- Passage provided
* START *
Inequalities (13) and (14) are immediate by setting $$q=1$$ in (7) and (8) of Theorem 3. □

### Remark 2

If we take $$\theta=0$$ in (13), then we get a midpoint type inequality

\begin{aligned} &\biggl|\frac{1}{b-a}\int_{a}^{b}f(t)\,dt-f\biggl(\frac{a+b}{2}\biggr)\biggr| \\ &\quad\le\frac{(b-a)^{2}}{8}\biggl[ \frac{1}{s+3}\biggl|f''\biggl(\frac{a+b}{2} \biggr)\biggr|+\frac{1}{(s+1)(s+2)(s+3)}\bigl(\bigl|f''(a)\bigr|+\bigl|f''(b)\bigr| \bigr)\biggr]. \end{aligned}
(15)

If we take $$\theta=1$$ in (14), then we get a trapezoid type inequality

\begin{aligned} &\biggl|\frac{1}{b-a}\int_{a}^{b}f(t)\,dt-\frac{f(a)+f(b)}{2}\biggr| \\ &\quad\le\frac{(b-a)^{2}}{8}\biggl[\frac{s+4}{(s+2)(s+3)}\biggl|f'' \biggl(\frac{a+b}{2}\biggr)\biggr|+\frac{1}{(s+1)(s+3)} \bigl(\bigl|f''(a)\bigr|+\bigl|f''(b)\bigr|\bigr) \biggr]. \end{aligned}
(16)

If we take $$\theta=\frac{1}{3}$$ in (13), then we get a Simpson type inequality

\begin{aligned} &\biggl|\frac{1}{b-a}\int_{a}^{b}f(t)\,dt-\frac{1}{6}\biggl[f(a)+4f\biggl(\frac{a+b}{2}\biggr)+f(b)\biggr]\biggr| \\ &\quad\le\frac{(b-a)^{2}}{8}\biggl\{ \biggl[\frac{s}{3(s+2)(s+3)}+\frac{2}{(s+2)(s+3)} \biggl(\frac{2}{3}\biggr)^{s+3}\biggr]\biggl|f'' \biggl(\frac{a+b}{2}\biggr)\biggr| \\ &\qquad{}+\biggl[\frac{2s+8}{(s+1)(s+2)(s+3)}\biggl(\frac{1}{3}\biggr)^{s+3} +\frac{s}{3(s+1)(s+2)(s+3)}\biggr]\bigl(\bigl|f''(a)\bigr|+\bigl|f''(b)\bigr| \bigr)\biggr\} . \end{aligned}
(17)
* END *
- Stored data
* START *
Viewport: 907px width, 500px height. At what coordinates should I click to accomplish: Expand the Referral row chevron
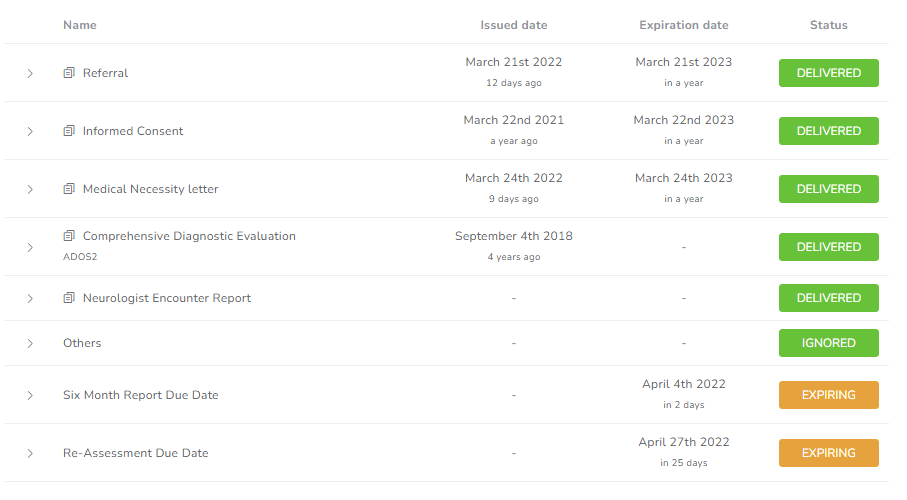tap(30, 73)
* END *
- Things to do
[A] In the remark on special cases of inequalities (13) and (14), what value of θ in (13) gives a Simpson type inequality?
[B] Decide whether each statement agrees with the remark on special cases of inequalities (13) and (14). Answer yes or no for each, and quote the words from the remark that decide it.
(i) Taking θ = 0 in (13) gives a midpoint type inequality.
(ii) The trapezoid type inequality comes from taking θ = 1 in (13).
(iii) Inequalities (13) and (14) follow from setting q = 1 in (7) and (8) of Theorem 3.
[C] Carry on the remark on special cases of inequalities (13) and (14), starting right after inequality (17).

- Task answers
[A] θ = 1/3

[B]
(i) Yes: "If we take $$\theta=0$$ in (13), then we get a midpoint type inequality"
(ii) No: "If we take $$\theta=1$$ in (14), then we get a trapezoid type inequality"
(iii) Yes: "Inequalities (13) and (14) are immediate by setting $$q=1$$ in (7) and (8) of Theorem 3."

[C]
If we take $$\theta=\frac{1}{2}$$ in (13) or (14), then we get an averaged midpoint-trapezoid type inequality

\begin{aligned} &\biggl|\frac{1}{b-a}\int_{a}^{b}f(t)\,dt-\frac{1}{4}\biggl[f(a)+2f\biggl(\frac{a+b}{2}\biggr)+f(b)\biggr]\biggr| \\ &\quad\le\frac{(b-a)^{2}}{8}\biggl[\frac{1}{(s+2)(s+3)} \biggl|f'' \biggl(\frac{a+b}{2}\biggr)\biggr|+\frac{1}{2(s+2)(s+3)}\biggr]\bigl(\bigl|f''(a)\bigr|+\bigl|f''(b)\bigr| \bigr). \end{aligned}
(18)

### Remark 3

If we put $$M=\sup_{x\in[a,b]}|f''|$$ in (15)-(18), then we have

\begin{aligned}& \biggl|\frac{1}{b-a}\int_{a}^{b}f(t)\,dt-f\biggl( \frac{a+b}{2}\biggr)\biggr|\le \frac{M(s^{2}+3s+4)(b-a)^{2}}{8(s+1)(s+2)(s+3)}, \end{aligned}
(19)
\begin{aligned}& \biggl|\frac{1}{b-a}\int_{a}^{b}f(t)\,dt- \frac{f(a)+f(b)}{2}\biggr|\le \frac{M(s^{2}+7s+8)(b-a)^{2}}{8(s+1)(s+2)(s+3)}, \end{aligned}
(20)
\begin{aligned}& \begin{aligned}[b] &\biggl|\frac{1}{b-a}\int_{a}^{b}f(t)\,dt-\frac{1}{6}\biggl[f(a)+4f\biggl(\frac{a+b}{2}\biggr)+f(b)\biggr]\biggr| \\ &\quad\le \frac{M(b-a)^{2}}{24(s+1)(s+2)(s+3)}\biggl[s^{2}+3s+(4s+16) \biggl( \frac{1}{3}\biggr)^{s+2}+6(s+1) \biggl(\frac{2}{3} \biggr)^{s+3}\biggr], \end{aligned} \end{aligned}
(21)

and

$$\biggl|\frac{1}{b-a}\int_{a}^{b}f(t)\,dt-\frac{1}{4}\biggl[f(a)+2f\biggl(\frac{a+b}{2}\biggr)+f(b)\biggr]\biggr| \le \frac{M(b-a)^{2}}{4(s+2)(s+3)}.$$
(22)

### Remark 4

If we further take $$s=1$$ in (19)-(22), i.e., for functions f with convex $$|f''|$$, we have

\begin{aligned}& \biggl|\frac{1}{b-a}\int_{a}^{b}f(t)\,dt-f\biggl( \frac{a+b}{2}\biggr)\biggr|\le\frac{M(b-a)^{2}}{24}, \end{aligned}
(23)
\begin{aligned}& \biggl|\frac{1}{b-a}\int_{a}^{b}f(t)\,dt- \frac{f(a)+f(b)}{2}\biggr|\le\frac{M(b-a)^{2}}{12}, \end{aligned}
(24)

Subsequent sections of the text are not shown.